The aftermath of the Trump Administration’s 2017 decision to withdraw from full US membership in UNESCO, and the 2011 suspension of US contributions that was required by law when Palestine was admitted to the agency, showed how the interests of the US and our allies, including Israel, are undermined when the United States abdicates responsibility and influence at the UN.

While UNESCO’s member states have a history of passing resolutions and taking other actions that were biased against Israel, US withdrawal did nothing to address this problem. On the contrary, it simply diminished US leverage and impact, depriving Israel of the diplomatic weight of its most vocal and powerful advocate in the organization and ceding influence in the body to competitors like China.

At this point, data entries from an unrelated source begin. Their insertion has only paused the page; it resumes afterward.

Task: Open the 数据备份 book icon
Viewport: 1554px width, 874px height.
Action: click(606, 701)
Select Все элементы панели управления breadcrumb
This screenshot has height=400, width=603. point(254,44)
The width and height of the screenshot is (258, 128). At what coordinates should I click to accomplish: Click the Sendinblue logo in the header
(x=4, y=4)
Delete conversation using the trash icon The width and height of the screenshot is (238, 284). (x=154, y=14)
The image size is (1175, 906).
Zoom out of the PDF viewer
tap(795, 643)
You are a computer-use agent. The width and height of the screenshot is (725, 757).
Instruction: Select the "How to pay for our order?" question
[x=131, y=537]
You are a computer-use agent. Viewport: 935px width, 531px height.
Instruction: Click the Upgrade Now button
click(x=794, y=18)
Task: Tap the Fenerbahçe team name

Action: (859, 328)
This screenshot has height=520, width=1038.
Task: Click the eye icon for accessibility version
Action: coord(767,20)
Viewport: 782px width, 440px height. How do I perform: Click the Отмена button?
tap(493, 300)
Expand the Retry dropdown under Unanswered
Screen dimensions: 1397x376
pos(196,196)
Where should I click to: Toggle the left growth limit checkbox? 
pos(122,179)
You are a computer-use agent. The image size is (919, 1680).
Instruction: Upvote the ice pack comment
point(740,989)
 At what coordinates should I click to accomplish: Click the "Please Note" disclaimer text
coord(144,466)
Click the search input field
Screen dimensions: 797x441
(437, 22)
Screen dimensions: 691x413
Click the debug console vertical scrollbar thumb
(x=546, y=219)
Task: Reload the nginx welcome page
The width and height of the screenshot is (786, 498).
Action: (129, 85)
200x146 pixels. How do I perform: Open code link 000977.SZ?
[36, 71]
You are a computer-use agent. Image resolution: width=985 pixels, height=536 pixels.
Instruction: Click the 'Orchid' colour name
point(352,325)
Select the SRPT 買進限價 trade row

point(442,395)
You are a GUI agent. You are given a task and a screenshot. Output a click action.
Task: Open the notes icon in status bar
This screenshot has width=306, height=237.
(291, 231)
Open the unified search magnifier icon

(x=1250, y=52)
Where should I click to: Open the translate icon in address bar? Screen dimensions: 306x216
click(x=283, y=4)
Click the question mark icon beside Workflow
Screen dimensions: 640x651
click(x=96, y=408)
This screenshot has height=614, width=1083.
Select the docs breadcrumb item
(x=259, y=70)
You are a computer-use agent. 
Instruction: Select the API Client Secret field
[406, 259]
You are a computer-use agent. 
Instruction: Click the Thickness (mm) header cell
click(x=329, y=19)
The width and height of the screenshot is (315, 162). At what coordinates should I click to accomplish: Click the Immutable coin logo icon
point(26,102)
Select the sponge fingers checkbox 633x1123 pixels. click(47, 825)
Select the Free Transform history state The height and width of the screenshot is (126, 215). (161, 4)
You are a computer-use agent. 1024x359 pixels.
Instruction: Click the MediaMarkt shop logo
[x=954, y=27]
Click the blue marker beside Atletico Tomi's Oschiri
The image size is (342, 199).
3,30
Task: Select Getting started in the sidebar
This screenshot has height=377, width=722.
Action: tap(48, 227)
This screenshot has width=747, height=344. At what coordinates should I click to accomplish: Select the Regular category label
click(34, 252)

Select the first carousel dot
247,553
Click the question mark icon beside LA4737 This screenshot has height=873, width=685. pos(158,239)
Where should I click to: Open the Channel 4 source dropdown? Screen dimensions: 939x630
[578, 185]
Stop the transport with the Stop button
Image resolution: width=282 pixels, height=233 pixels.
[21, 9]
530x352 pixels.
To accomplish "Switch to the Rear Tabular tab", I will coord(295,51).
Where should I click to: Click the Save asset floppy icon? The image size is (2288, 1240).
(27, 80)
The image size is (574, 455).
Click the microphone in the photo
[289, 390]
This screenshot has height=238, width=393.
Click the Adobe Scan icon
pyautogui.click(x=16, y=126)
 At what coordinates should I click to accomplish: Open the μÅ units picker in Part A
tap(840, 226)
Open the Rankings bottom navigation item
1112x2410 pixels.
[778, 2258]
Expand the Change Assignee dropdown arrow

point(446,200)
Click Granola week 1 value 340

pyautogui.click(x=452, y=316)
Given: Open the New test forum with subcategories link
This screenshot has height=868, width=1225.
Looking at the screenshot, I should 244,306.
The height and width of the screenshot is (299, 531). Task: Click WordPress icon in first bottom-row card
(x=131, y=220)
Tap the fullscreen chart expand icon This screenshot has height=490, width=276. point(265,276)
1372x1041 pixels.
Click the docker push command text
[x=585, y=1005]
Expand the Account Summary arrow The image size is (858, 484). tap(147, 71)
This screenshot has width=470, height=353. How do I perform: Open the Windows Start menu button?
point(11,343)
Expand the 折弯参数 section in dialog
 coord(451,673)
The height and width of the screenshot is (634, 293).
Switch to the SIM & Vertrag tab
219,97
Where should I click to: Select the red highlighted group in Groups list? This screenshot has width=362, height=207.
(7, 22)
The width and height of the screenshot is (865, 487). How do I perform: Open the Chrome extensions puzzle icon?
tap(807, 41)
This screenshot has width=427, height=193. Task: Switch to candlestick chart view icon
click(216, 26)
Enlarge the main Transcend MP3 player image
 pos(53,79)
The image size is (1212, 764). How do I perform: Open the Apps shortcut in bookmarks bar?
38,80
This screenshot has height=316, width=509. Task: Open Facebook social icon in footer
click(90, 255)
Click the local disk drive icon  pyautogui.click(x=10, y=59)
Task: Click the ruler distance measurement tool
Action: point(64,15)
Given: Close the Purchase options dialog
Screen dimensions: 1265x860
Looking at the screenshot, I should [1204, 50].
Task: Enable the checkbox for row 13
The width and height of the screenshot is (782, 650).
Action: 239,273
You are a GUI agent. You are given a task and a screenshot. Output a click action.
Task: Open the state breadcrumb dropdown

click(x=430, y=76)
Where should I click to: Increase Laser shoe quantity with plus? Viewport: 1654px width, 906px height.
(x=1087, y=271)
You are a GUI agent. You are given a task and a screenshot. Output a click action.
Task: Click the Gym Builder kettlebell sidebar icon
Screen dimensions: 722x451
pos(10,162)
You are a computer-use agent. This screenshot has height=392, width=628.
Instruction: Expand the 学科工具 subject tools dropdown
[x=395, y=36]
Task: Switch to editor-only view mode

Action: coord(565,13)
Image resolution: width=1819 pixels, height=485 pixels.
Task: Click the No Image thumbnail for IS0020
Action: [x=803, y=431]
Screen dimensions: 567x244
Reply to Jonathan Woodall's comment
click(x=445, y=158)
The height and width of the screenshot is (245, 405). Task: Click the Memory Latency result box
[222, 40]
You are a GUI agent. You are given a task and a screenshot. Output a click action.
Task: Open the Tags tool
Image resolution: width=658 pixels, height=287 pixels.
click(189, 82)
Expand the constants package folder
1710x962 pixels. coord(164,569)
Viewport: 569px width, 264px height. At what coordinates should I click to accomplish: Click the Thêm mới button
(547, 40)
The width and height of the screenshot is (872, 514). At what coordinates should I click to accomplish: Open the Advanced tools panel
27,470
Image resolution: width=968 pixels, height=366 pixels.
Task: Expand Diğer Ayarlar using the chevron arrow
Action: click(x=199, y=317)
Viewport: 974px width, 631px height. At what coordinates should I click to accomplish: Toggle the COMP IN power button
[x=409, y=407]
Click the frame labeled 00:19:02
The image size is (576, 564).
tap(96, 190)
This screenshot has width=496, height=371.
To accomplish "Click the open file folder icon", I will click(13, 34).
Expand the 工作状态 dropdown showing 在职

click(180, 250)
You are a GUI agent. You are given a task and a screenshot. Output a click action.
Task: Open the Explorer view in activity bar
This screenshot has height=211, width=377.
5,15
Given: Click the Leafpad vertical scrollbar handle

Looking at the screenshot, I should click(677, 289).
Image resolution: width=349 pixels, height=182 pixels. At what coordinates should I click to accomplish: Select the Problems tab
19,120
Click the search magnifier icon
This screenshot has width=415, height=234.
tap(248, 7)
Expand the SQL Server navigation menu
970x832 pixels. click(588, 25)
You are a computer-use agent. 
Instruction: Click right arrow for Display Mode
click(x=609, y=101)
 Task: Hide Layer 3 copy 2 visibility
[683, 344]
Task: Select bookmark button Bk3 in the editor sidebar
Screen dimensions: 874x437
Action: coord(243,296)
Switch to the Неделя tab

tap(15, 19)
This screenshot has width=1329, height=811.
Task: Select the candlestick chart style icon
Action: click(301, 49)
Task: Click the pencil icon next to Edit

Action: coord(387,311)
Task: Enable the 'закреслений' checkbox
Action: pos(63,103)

Much of UNESCO’s important work suffered as a result of the suspension of US contributions and full participation, including programs on anti-extremism, education including about the Holocaust, literacy, science, clean water and equal treatment for girls and young women. These are issues of tremendous significance to global security and stability – and that have long been important to the American Jewish community. That is why J Street was proud to successfully lobby for legislation that would allow the US to resume its contributions — and thus its full participation — in UNESCO. 

We are also proud to lead the charge to repeal the underlying law requiring the United States to defund any UN specialized agency which admits Palestine as a member. A self-defeating measure which has proven harmful to US and Israeli essential interests, the law makes US participation in any of the UN agencies that America helped establish in the post-war era contingent on decisions made by the Palestinian leadership. Making participation in such institutions as the World Health Organization, the International Telecommunications Union and the International Atomic Energy Agency entirely subject to the choices of a foreign government is not something any other sovereign country would tolerate, let alone do to itself. 

The law quite literally subordinates nearly every other US global interest to the vagaries of the Israeli-Palestinian conflict, and does so in a way which gives Palestinian leaders more, not less, leverage to impact US and Israeli interests. It is long past time to repeal it entirely.